La settimana scorsa è scoppiata la polemica attorno all’avviso pubblico di ATS per la ricerca di personale medico-sanitario volontario disponibile a somministrare i vaccini anti Covid.
Una scelta a mio avviso poco comprensibile dal momento che questo tipo di attività comporta una certa dose di responsabilità, competenze specifiche e una serie di rischi connessi alla somministrazione del vaccino, non indifferenti. Come sostenuto dallo stesso presidente dell’Ordine degli infermieri di Mantova, Andrea Guandalini “un servizio di alto impatto sociosanitario, come la vaccinazione”, deve essere “formalizzato anche attraverso una forma contrattuale che riconosca il valore dei professionisti”.

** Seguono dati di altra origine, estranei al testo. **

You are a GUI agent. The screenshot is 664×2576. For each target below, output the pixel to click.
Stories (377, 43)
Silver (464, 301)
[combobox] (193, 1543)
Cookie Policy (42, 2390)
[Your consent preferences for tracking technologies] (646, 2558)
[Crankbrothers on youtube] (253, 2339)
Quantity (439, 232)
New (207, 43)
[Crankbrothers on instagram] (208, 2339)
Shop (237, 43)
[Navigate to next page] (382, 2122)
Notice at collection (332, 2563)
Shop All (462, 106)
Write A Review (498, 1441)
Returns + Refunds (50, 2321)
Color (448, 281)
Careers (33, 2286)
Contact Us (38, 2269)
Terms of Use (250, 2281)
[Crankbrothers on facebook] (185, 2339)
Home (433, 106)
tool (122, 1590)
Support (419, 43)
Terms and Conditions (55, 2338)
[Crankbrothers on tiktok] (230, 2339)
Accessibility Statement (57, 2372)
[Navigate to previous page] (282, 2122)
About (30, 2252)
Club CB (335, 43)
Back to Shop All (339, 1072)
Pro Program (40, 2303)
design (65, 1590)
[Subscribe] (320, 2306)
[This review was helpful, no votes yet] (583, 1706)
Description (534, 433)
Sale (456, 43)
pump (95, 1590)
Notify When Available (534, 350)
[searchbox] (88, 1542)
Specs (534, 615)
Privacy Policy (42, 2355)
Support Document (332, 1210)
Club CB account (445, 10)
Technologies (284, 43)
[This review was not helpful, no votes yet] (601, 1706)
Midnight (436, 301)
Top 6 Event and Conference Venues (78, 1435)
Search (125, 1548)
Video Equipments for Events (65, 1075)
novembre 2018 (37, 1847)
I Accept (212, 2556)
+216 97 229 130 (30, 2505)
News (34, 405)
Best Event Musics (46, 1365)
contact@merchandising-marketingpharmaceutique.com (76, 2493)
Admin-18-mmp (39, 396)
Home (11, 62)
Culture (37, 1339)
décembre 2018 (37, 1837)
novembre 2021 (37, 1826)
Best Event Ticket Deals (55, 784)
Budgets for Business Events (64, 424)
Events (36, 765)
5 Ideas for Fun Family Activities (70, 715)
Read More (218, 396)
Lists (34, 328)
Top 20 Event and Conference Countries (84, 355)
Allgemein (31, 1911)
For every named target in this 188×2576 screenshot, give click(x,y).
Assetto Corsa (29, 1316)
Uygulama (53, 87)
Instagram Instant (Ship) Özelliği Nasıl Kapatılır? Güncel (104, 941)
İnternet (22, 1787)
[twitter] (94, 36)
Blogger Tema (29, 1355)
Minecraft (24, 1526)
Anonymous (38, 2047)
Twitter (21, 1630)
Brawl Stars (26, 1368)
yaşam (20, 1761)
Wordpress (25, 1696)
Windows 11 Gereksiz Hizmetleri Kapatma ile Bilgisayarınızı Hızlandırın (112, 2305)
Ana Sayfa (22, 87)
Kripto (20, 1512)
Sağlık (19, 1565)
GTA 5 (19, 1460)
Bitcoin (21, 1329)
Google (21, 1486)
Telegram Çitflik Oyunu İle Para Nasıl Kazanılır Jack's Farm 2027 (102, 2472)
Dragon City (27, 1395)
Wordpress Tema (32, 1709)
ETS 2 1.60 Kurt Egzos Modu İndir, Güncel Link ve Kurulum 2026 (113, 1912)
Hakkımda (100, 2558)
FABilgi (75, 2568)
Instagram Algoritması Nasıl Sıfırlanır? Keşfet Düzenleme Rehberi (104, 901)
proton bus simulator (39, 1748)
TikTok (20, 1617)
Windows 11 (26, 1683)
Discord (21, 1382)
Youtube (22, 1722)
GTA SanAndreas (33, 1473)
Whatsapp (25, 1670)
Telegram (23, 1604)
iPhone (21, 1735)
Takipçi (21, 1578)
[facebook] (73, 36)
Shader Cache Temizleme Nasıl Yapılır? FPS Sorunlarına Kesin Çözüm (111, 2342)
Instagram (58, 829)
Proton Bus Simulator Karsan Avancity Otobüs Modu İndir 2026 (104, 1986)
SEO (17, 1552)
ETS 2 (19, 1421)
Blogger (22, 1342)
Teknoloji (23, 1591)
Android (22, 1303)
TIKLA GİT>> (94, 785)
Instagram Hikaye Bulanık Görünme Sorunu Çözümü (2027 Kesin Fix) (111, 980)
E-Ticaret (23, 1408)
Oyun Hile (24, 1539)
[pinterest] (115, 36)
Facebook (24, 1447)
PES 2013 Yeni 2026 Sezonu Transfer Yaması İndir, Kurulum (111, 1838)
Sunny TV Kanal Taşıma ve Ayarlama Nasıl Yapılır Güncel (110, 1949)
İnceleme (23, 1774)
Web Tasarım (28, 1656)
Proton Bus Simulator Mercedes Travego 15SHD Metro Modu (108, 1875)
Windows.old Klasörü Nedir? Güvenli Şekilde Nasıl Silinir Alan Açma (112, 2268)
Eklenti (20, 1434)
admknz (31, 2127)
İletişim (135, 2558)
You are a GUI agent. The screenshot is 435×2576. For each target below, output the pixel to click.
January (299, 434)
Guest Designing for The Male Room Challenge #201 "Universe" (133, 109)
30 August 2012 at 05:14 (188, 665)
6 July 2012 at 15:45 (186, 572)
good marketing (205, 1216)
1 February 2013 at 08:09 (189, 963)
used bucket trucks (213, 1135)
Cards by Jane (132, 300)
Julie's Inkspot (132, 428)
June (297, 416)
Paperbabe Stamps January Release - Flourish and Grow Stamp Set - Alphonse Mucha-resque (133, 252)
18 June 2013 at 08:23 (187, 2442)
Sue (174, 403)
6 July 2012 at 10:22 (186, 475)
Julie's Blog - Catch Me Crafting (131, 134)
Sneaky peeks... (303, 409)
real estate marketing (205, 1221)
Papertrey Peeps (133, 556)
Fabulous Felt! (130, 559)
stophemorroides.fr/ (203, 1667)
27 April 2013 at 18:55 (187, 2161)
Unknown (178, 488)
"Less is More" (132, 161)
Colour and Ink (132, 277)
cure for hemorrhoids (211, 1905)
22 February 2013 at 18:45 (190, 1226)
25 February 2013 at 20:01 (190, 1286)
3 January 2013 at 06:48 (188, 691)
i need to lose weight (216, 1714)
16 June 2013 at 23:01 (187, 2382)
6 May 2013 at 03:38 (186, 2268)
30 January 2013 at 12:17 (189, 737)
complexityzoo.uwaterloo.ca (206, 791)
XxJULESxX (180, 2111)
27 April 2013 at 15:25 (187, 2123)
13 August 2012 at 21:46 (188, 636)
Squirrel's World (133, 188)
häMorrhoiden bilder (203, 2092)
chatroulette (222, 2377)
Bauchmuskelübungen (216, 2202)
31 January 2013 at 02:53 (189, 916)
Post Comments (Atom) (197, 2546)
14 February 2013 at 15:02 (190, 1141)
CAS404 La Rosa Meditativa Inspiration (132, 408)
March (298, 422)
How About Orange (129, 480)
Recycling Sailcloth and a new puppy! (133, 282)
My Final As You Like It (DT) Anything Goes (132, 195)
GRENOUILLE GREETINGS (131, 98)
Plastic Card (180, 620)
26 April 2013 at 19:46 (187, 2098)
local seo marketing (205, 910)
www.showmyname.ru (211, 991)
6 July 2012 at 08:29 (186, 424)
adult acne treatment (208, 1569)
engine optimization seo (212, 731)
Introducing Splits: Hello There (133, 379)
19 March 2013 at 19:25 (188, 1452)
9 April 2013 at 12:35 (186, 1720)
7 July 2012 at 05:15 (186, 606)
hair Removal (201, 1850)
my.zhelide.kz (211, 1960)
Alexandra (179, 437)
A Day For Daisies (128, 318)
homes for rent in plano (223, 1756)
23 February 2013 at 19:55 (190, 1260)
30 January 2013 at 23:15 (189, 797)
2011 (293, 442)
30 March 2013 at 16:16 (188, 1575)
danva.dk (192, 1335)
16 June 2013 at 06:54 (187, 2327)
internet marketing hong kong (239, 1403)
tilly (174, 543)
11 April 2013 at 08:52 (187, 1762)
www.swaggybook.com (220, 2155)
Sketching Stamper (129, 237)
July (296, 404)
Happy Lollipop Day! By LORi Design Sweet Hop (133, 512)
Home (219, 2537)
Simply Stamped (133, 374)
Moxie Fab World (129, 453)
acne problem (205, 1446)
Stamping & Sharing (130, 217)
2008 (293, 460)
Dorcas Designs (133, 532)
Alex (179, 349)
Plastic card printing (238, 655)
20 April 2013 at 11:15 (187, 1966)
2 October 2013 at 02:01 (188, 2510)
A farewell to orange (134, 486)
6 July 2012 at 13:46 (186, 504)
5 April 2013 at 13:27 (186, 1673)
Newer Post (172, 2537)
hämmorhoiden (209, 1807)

Lo ha già previsto il governo, che offre incarichi di lavoro autonomo e di collaborazione coordinata e continuativa, con durata non superiore a sei mesi, a medici e infermieri già in pensione. Lo ha fatto l’Asst di Mantova, che ha reclutato il personale pagandoli a ore e con contratto di libera professione. E mi risulta che la stessa cosa sia stata fatta anche in Emilia-Romagna dove gli operatori sanitari vengano pagati 35€ all’ora per questo tipo di prestazioni.
La somministrazione dei vaccini richiede una professionalità che merita un compenso adeguato. Chiedere di fare volontariato significa, a mio avviso, sminuire questa professionalità.